On remand, the superior court interpreted the statute as barring all of the plaintiff’s claims, including those alleging willful and malicious conduct: “Clearly, the legislature in enacting RSA 215-A:34 intended to grant immunity from liability for all conduct, whether negligent, reckless, willful and malicious, or intentional.” The court further concluded that the statute was not an unconstitutional deprivation of the plaintiff’s right to seek recovery for his injuries. This appeal followed.
Preliminarily, we accept the plaintiff’s assertion that his “claims for willful and malicious conduct are synonymous with reckless conduct,” and we confine our analysis of RSA 215-A:34 accordingly. We therefore decline to address any issues involving intentional acts.
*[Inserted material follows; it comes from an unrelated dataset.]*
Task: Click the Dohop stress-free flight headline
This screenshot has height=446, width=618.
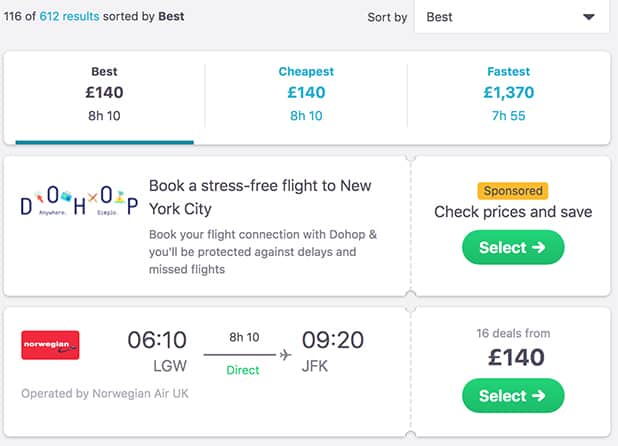Action: click(x=260, y=197)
In reviewing the superior court’s summary judgment ruling, we consider the evidence in the light most favorable to the plaintiff, and if no genuine issue of material fact exists, we determine whether the defendants are entitled to judgment as a matter of law. See N.E. Tel. & Tel. Co. v. City of Franklin, 141 N.H. 449, 452, 685 A.2d 913, 916 (1996). “The interpretation of a statute is to be decided ultimately by this court.” Petition of Walker, 138 N.H. 471, 474, 641 A.2d 1021, 1024 (1994).
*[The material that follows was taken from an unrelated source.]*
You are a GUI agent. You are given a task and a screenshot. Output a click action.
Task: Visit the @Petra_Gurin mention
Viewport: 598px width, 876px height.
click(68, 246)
Several of the plaintiff’s arguments on appeal derive from the following premise:
*211 The defendants are cloaked with immunity for those injuries determined to have arisen from the inherent risks, dangers or hazards of OHRV operation. The defendants are not immunized by RSA 215-A:34 where [the plaintiff’s] injuries arose out of the defendants’ own negligence and reckless conduct.
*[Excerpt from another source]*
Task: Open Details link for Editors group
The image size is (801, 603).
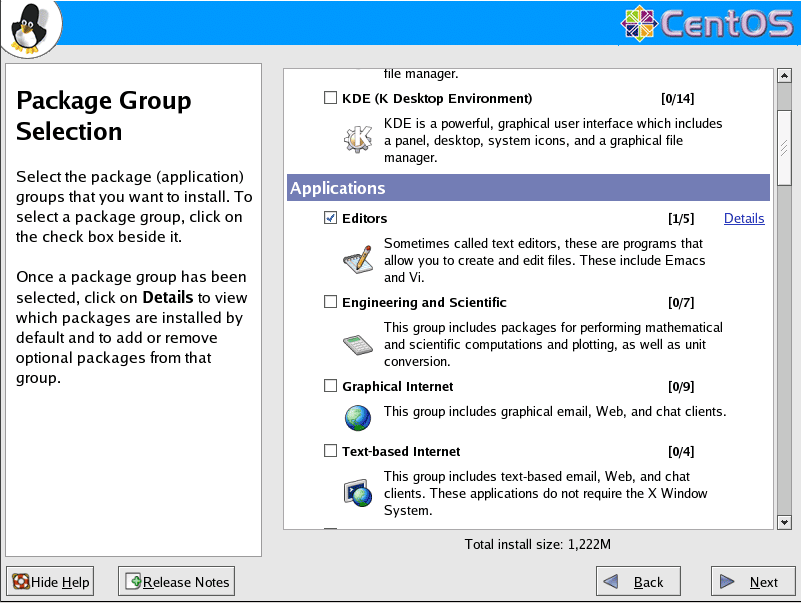Action: point(744,218)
According to the plaintiff, RSA chapter 155-E (1994 & Supp. 1996) and RSA chapter 12-E (1988 & Supp. 1996) required the defendants to regrade and fence the excavated land, while common law principles required the defendants as landowners “to exercise reasonable care to protect foreseeable users of [their] property.” The plaintiff contends that his “accident was legally caused by the [defendants’] failure to prohibit use of [their] property, [their] failure to prevent OHRV users from reaching the excavation pit (lack of snow fencing), [their] failure to post warnings of the excavation, and [their] failure to reclaim the property to its natural contour.” The plaintiff specifically argues: (1) that the defendants breached common law and statutory duties to which the immunity of RSA 215-A:34 does not apply; (2) that a genuine issue of material fact exists as to whether the accident was proximately caused by an inherent risk of OHRV operation; and (3) that the inherent risks assumed by an OHRV operator do not extend to a landowner’s reckless conduct.
We agree with the defendants that the plaintiff is attempting to resurrect several issues that were resolved against him in Lorette I. There, we held that the man-made excavation pit was a variation in terrain — a risk the plaintiff assumed pursuant to RSA 215-A:34, II. See Lorette I, 140 N.H. at 210-11, 665 A.2d at 343. Accordingly, the plaintiff’s current argument, that the defendants’ creation and maintenance of the excavation pit in violation of common law and statutory duties presented risks not assumed by the plaintiff, is unpersuasive. We also concluded in Lorette I that the defendants did not lose the statutory immunity by failing to post their property to prohibit OHRV use. See id. at 211, 665 A.2d at 343. The plaintiff’s reliance on the defendants’ alleged failure to prohibit use of their property and to post warnings of the excavation pit is therefore misplaced. Furthermore, the plaintiff’s characterization of the proximate cause and inherent risk inquiries as factual issues fails to recognize that the OHRV operator assumes the risk of “variations in terrain” as a matter of law. RSA 215-A:34, II.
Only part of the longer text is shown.